Activity:
For every record, give an exact copy that has no pictures in it.

Records for this exercise:

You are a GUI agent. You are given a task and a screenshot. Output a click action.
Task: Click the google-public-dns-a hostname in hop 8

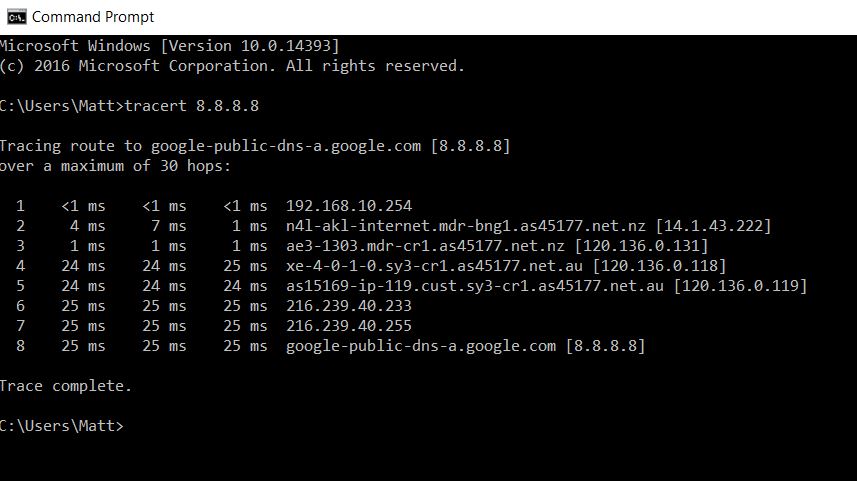coord(422,346)
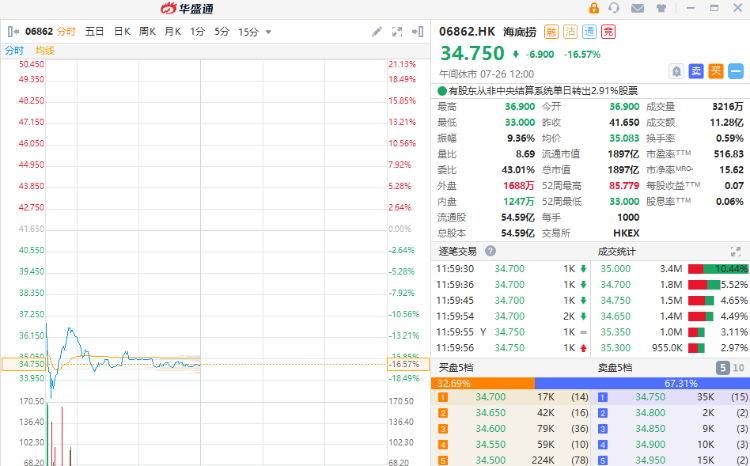Viewport: 750px width, 466px height.
Task: Click the blue 卖 sell icon
Action: pyautogui.click(x=696, y=71)
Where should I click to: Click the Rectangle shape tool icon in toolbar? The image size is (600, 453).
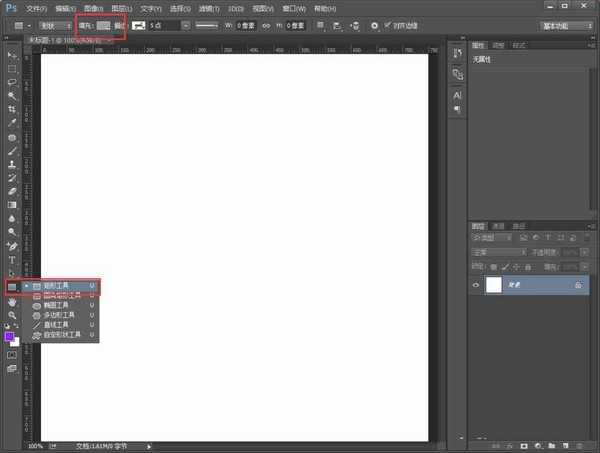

Reply:
You are a GUI agent. You are given a task and a screenshot. Output a click action.
Task: Click the google-public-dns-a hostname in hop 8

coord(422,346)
Viewport: 750px width, 466px height.
Task: Click the blue 卖 sell icon
Action: pyautogui.click(x=696, y=71)
Where should I click to: Click the Rectangle shape tool icon in toolbar? The image size is (600, 453).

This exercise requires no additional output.